Les négociations entre Palestiniens et Israéliens ont connu plusieurs épisodes sous la médiation du Qatar, des Etats-Unis et de l’Egypte. Et chaque fois que la conclusion d’un accord semblait acquise, les discussions achoppaient sur des positions irréconciliables. Dernier épisode en date : le plan de cessez-le-feu proposé par Joe Biden qui a été rejeté par le Hamas. La résistance palestinienne exige un cessez-le-feu permanent et un retrait total de l’armée israélienne de Ghaza tandis que Netanyahu ne vise qu’une trêve tactique pour faire libérer les otages. Ce nouveau round de pourparlers connaîtra-t-il le même sort que les précédents ?
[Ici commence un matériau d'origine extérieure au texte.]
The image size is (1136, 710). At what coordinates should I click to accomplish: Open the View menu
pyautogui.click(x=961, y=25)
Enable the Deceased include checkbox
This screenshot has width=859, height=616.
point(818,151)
Tandis que les forces d’occupation poursuivent leurs raids meurtriers sur plusieurs secteurs de la bande de Ghaza, Israël a dépêché le chef du Mossad au Qatar en vue de nouvelles négociations autour d’un cessez-le-feu. C’est ce qu’a rapporté ce vendredi la presse occidentale en précisant que «le Premier ministre israélien, Benyamin Netanyahu, a ordonné jeudi au chef du Mossad, David Barnea, de se rendre au Qatar après l’annonce par le Hamas de nouvelles ''idées'' pour mettre fin à la guerre dans le territoire palestinien».

Et d’ajouter : «Le chef des services extérieurs israéliens est attendu vendredi à Doha pour y rencontrer Mohammed Ben Abderrahmane Al Thani, le Premier ministre du Qatar, selon une source proche des négociations. La date de cette rencontre n’est pas connue.» Jeudi, Netanyahu a informé le président américain, Joe Biden, «de sa décision de dépêcher une délégation pour poursuivre les négociations en vue de la libération des otages», a indiqué le bureau du Premier ministre israélien cité par l’AFP.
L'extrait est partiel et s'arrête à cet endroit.